*EXERCISE PROMPT*
Your reply should hold exactly the lines from the one that contains "The image size is (2560, 1391)." through the end of the data. Repeat them word for word.

Stored data entries:
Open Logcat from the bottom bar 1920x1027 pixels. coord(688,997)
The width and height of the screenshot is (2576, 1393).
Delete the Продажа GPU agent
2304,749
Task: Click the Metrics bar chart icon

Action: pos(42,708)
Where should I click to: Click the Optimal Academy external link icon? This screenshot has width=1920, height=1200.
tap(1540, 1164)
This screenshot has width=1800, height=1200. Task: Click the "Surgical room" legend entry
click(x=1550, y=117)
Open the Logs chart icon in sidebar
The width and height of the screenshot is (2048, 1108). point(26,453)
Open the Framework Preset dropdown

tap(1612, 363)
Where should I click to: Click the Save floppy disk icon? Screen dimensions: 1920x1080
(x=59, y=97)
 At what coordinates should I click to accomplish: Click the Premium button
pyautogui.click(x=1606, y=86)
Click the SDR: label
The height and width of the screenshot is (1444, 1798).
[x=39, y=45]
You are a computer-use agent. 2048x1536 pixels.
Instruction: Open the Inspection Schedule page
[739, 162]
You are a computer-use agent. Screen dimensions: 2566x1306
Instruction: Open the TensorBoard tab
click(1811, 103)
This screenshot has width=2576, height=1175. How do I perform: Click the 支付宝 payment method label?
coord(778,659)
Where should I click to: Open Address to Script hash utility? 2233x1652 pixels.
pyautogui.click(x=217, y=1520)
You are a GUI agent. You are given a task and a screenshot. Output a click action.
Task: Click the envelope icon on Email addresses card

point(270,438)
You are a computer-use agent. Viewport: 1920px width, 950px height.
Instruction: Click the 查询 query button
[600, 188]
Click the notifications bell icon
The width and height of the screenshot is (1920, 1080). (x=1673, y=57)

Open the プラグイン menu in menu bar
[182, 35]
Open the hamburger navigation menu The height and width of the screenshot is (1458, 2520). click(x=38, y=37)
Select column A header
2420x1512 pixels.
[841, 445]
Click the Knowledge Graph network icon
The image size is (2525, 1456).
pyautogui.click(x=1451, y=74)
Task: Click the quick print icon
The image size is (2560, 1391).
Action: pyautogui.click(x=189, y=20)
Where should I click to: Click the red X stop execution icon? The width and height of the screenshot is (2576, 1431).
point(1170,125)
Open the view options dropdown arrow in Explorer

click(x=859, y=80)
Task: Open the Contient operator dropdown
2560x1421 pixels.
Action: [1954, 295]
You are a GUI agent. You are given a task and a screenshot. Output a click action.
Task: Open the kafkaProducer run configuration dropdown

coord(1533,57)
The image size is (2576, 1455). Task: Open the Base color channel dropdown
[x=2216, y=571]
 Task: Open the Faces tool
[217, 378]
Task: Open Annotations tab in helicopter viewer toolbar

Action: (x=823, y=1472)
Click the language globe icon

*RESULT FOR THIS EXERCISE*
The image size is (2560, 1391).
Action: pyautogui.click(x=189, y=20)
Where should I click to: Click the red X stop execution icon? The width and height of the screenshot is (2576, 1431).
point(1170,125)
Open the view options dropdown arrow in Explorer

click(x=859, y=80)
Task: Open the Contient operator dropdown
2560x1421 pixels.
Action: [1954, 295]
You are a GUI agent. You are given a task and a screenshot. Output a click action.
Task: Open the kafkaProducer run configuration dropdown

coord(1533,57)
The image size is (2576, 1455). Task: Open the Base color channel dropdown
[x=2216, y=571]
 Task: Open the Faces tool
[217, 378]
Task: Open Annotations tab in helicopter viewer toolbar

Action: (x=823, y=1472)
Click the language globe icon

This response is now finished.